Palavras-chave: Direitos da personalidade, contexto histórico, direito ao nome, princípio da imutabilidade, relativização. 


INTRODUÇÃO

O homem vivendo em sociedade pratica atos jurídicos, adquirindo direitos e contraindo obrigações. No entanto, há direitos que estão intimamente ligados a sua personalidade, e que não possuem conteúdo econômico, denominados de direitos da personalidade.

Os direitos da personalidade, como adiante será analisado, são atinentes à própria existência humana, ocupando posição supra-estatal e têm como escopo a proteção do ser humano[1]. Isto é, são direitos que têm como finalidade proteger a integridade física, moral e intelectual da pessoa, sendo, portanto, absolutos, intransmissíveis, indisponíveis, irrenunciáveis, imprescritíveis e inexpropriáveis.

Apesar de os direitos da personalidade não se tratarem de tema recente para a doutrina – haja vista que têm marco no trabalho de filósofos gregos –, no plano legislativo, é matéria de certa forma recente, principalmente no Brasil, já que não possuía tratamento específico no Código Civil de 1916.

Antes da edição do Código Civil de 2002 a matéria somente era disciplinada na Constituição Federal, que em seu artigo 1º estabeleceu dentre seus fundamentos a cidadania e a dignidade da pessoa humana, e no artigo 5º disciplinou os direitos e garantias fundamentais protegendo diversos direitos relativos à personalidade.

Acerca da dignidade da pessoa humana, importante destacar que consoante será analisado no decorrer deste trabalho, este é o princípio basilar dos direitos da personalidade. Tal afirmação ficará evidente no último capítulo, o qual será reservado ao estudo do direito ao nome e às exceções ao princípio da imutabilidade.

Somente com o advento da Lei 10.046/2002 – atual Código Civil -, a matéria passou a ter tratamento específico no Título I, Capítulo II, que nos artigos 11 a 21 disciplinou os direitos da personalidade, dentre eles o direito ao nome, tema do presente trabalho.

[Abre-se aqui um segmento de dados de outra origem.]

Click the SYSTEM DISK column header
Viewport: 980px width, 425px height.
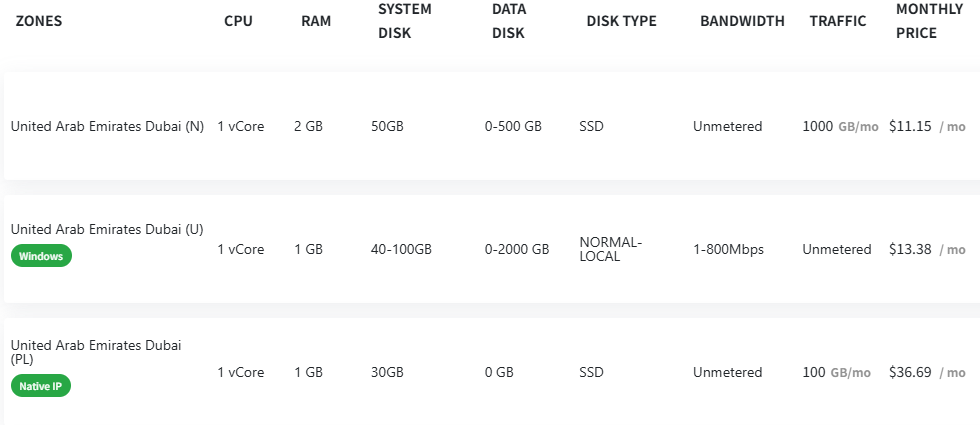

Como se sabe o nome atribuído à pessoa é um dos principais direitos da personalidade, haja vista que se trata de marca distintiva das pessoas na sociedade, permitindo sua individualização, até mesmo após a sua morte[2].

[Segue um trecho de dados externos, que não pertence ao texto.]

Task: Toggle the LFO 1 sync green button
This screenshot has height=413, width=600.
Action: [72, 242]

Consoante determina o artigo 16, “toda pessoa tem direito ao nome, nele compreendido o prenome e o sobrenome”, sendo que um dos princípios que regem a matéria é o da imutabilidade, constante no artigo 57, da Lei n° 6.015/1973 – Lei dos Registros Públicos -, o qual determina que a alteração do nome somente será admitida por exceção e motivadamente, após a audiência do Ministério Público[3].

Não obstante a regra seja a imutabilidade do nome, observa-se da leitura do referido dispositivo legal que esta comporta exceções, tais como a possibilidade de substituição do prenome por apelido público notório contida no artigo 58, da Lei 6.015/1973.

Porém, como adiante será visto, apesar de algumas das exceções estarem previstas em lei, o rol não é taxativo, sendo que cabe ao aplicador do direito avaliar caso a caso, para o fim de verificar a pertinência, ou não, da alteração do nome e a consequente retificação do registro civil.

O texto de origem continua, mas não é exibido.